(PARTS OF THE EXERCISE):
- 1) Do these statements agree with the comment thread? For each of (a), (b) and (c), answer yes or no and quote the words of the thread that decide it.
(a) Ad hominem comments aimed at other posters will be removed or edited.
(b) The moderator does not get an e-mail of the comments.
(c) John Stockwell is described as a 10-year veteran of the CIA.
- 2) Retype the passage of the comment thread starting with "It is part of" and going on through "also the USSR.".
- 3) Which people does the comment thread name with both a first and a last name? List them all.

If you look at the facts of WWII, America was already specifically at war with Japan prior to Pearl Harbor and had been, economically speaking, for 100 years prior. It had no right to.
It “won” by murdering non-combatant women and children.
mac said
Sorry, I just wanted to qualify that …
where a women or young girl is forced or coerced into providing sexual services to foreign military presense either directly, e.g. by rape, trafficking etc, or indirectly by ecomonic circumstances brought about by foreign military invasion, e.g. breakdown of normal society, death of family etc … I class those both as rape.
Bearing in mind that the number of individual serving the US military post-WWII were over 2 million … I ask you, how many of those were trully voluntary? I answer, basically, nil. Few to no women chose to do so unless forced.
It is part of America’s persistent racist and pornographic myth that Asian women are whores.
Now, I suspect Jesus uses his fist more for jerking off than reading real book without pictures … but, please, do stick around and start your real education. The US was not only working through various elements in China but also the USSR.
Zbigniew Brzezinski wrote: “For impressive evidence of Western participation in the early phase of Soviet economic growth, see Antony C. Sutton’s Western Technology and Soviet Economic Development: 1917-1930, which argues that ‘Soviet economic development for 1917-1930 was essentially dependent on Western technological aid’ (p.283), and that ‘at least 95 per cent of the industrial structure received this assistance.’ (p. 348).”
ampontan said
Here is a friendly reminder that any ad hominem comments directed toward other posters will be either eliminated or edited out. Me, I don’t care about.
I believe in free speech, but since I also receive an e-mail of of all comments, I consider those kinds of remarks junk mail. It also tends to discourage other posters from participating, particularly women.
Nobody’s there yet, but this is to make sure that nobody does get there.
Other than that, people can say whatever they like.
mac said
OK. I apologize for the fist remark but … bearing in mind the comments about the Marine Corps behavior on Okinawa, this is just for Jesus’s sake and this is “America”. Now please tell me what Japan has been doing?
50 years on ,John Stockwell, 13-year veteran of the CIA and former U.S. Marine Corps major:
“I don’t mean to abuse you with verbal violence, but you have to understand what your Government and its agents are doing. They go into villages. They haul out families. With the children forced to watch, they castrate the father. They peel the skin off his face. They put a grenade in his mouth, and pull the pin. With the children forced to watch, they gang-rape the mother, and slash her breasts off. And sometimes, for variety, they make the parents watch while they do these things to the children.
“This is nobody’s propaganda! There have been over a hundred thousand American “Witnesses for Peace” who’ve gone down there, and they have filmed and photographed and witnessed these atrocities immediately after they’ve happened, and documented thirteen thousand people killed this way – mostly women and children.”

(DATA BLOCK):
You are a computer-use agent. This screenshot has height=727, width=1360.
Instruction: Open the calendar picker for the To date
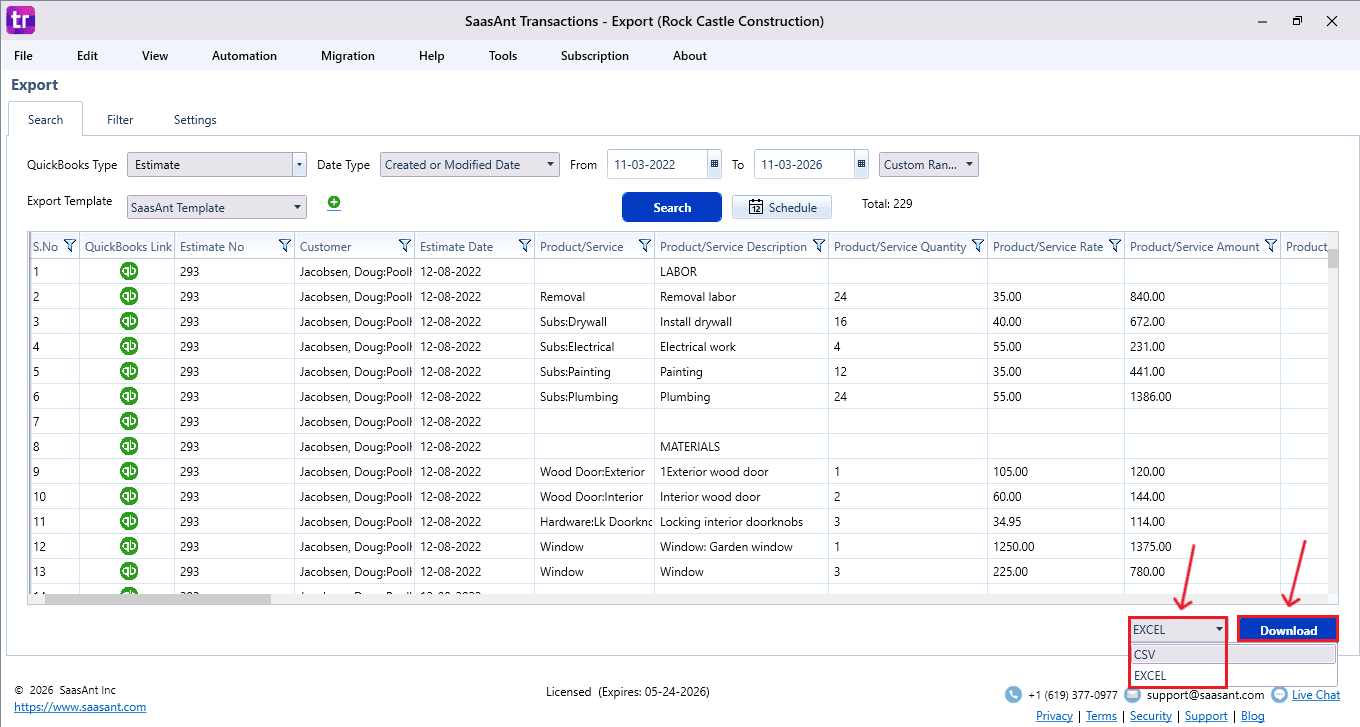[x=859, y=163]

(ANSWERS TO THE EXERCISE):
- 1)
(a) Yes: "any ad hominem comments directed toward other posters will be either eliminated or edited out"
(b) No: "I also receive an e-mail"
(c) No: "13-year veteran of the CIA"

- 2)
It is part of America’s persistent racist and pornographic myth that Asian women are whores.
Now, I suspect Jesus uses his fist more for jerking off than reading real book without pictures … but, please, do stick around and start your real education. The US was not only working through various elements in China but also the USSR.

- 3)
Zbigniew Brzezinski
Antony C. Sutton
John Stockwell